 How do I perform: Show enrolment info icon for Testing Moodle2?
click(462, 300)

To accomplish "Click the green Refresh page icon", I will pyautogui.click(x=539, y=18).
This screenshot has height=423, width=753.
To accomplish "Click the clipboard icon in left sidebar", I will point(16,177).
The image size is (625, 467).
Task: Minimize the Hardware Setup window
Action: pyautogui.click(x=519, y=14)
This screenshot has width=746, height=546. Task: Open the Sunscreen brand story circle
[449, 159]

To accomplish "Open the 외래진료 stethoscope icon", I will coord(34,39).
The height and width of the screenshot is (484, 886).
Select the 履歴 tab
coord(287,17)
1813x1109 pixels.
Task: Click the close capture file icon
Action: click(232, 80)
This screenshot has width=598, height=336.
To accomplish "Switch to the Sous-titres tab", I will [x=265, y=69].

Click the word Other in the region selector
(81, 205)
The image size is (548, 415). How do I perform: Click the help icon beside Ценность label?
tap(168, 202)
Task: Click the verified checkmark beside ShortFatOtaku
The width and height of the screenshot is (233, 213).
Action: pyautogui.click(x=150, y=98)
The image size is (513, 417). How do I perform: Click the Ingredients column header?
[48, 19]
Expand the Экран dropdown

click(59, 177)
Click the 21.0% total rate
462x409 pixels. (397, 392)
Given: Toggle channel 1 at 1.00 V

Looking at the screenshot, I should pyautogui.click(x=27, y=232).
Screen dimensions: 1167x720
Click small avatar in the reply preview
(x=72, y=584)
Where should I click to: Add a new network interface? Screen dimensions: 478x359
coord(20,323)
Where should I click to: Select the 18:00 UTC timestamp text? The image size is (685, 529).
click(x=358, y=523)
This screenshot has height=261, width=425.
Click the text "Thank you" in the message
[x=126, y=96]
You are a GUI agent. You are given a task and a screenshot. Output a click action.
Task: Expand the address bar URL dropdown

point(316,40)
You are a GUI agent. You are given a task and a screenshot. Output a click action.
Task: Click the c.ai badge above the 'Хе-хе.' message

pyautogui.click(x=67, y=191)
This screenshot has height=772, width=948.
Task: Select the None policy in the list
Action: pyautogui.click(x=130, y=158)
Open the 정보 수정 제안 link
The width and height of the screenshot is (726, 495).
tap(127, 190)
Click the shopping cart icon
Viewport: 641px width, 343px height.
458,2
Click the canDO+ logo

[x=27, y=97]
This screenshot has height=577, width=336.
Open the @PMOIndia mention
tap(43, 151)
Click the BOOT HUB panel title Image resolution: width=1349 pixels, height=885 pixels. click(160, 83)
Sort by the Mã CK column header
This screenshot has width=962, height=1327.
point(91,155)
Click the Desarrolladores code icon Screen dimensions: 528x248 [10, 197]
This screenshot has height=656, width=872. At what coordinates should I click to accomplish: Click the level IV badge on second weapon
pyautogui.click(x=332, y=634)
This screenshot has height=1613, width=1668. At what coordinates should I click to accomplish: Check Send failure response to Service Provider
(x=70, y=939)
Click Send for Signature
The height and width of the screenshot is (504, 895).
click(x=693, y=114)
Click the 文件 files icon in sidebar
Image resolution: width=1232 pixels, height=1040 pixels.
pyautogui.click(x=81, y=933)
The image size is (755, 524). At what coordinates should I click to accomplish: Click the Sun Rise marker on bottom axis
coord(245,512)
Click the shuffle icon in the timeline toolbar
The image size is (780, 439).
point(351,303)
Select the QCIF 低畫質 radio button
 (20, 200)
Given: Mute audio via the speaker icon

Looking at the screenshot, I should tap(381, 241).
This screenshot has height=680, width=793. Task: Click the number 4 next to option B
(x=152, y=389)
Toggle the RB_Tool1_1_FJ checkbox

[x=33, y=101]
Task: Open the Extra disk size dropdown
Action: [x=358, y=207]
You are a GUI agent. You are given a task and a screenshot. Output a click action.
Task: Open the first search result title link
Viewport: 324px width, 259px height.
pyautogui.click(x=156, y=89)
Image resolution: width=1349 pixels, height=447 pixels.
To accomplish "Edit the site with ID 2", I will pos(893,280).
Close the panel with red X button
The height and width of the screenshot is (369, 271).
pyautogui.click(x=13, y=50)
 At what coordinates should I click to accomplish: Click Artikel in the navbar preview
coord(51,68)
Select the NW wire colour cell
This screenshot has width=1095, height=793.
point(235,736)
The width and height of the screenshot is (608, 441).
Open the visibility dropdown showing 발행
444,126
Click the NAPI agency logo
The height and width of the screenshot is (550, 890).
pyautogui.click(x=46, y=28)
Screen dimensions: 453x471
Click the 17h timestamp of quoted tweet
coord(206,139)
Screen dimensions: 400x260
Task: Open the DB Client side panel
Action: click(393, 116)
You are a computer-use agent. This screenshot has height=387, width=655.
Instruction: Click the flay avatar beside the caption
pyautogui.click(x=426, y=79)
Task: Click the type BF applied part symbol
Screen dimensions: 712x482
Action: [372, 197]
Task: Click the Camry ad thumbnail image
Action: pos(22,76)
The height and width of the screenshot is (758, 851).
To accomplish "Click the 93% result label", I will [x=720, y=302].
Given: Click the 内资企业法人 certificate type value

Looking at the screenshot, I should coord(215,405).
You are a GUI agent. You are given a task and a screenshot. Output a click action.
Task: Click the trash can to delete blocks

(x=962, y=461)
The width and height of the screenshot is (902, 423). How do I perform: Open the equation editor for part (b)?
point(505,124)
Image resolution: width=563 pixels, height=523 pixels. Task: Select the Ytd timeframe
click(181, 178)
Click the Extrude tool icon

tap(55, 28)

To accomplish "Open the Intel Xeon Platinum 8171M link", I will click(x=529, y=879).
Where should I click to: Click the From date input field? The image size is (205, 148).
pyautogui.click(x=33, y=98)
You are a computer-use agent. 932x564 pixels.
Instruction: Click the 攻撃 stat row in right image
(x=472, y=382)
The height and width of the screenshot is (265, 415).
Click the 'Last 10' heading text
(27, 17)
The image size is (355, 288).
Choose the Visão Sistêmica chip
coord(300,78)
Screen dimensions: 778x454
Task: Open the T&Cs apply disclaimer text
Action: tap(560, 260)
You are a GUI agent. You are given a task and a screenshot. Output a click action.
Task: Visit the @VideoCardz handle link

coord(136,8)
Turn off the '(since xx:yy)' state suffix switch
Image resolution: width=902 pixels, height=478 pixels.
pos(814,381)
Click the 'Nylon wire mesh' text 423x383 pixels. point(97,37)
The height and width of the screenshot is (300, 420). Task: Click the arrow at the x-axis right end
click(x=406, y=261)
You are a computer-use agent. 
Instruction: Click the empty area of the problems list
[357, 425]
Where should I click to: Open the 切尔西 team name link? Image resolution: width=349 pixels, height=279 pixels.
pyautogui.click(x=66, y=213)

··········

• [WHAT TO DO]
The required output is the stretch of entries above from the line containing "Task: Expand the address bar URL dropdown" through the line containing "Click the BOOT", reproduced exactly.

• [EXERCISE ANSWER]
Task: Expand the address bar URL dropdown

point(316,40)
You are a GUI agent. You are given a task and a screenshot. Output a click action.
Task: Click the c.ai badge above the 'Хе-хе.' message

pyautogui.click(x=67, y=191)
This screenshot has height=772, width=948.
Task: Select the None policy in the list
Action: pyautogui.click(x=130, y=158)
Open the 정보 수정 제안 link
The width and height of the screenshot is (726, 495).
tap(127, 190)
Click the shopping cart icon
Viewport: 641px width, 343px height.
458,2
Click the canDO+ logo

[x=27, y=97]
This screenshot has height=577, width=336.
Open the @PMOIndia mention
tap(43, 151)
Click the BOOT HUB panel title Image resolution: width=1349 pixels, height=885 pixels. click(160, 83)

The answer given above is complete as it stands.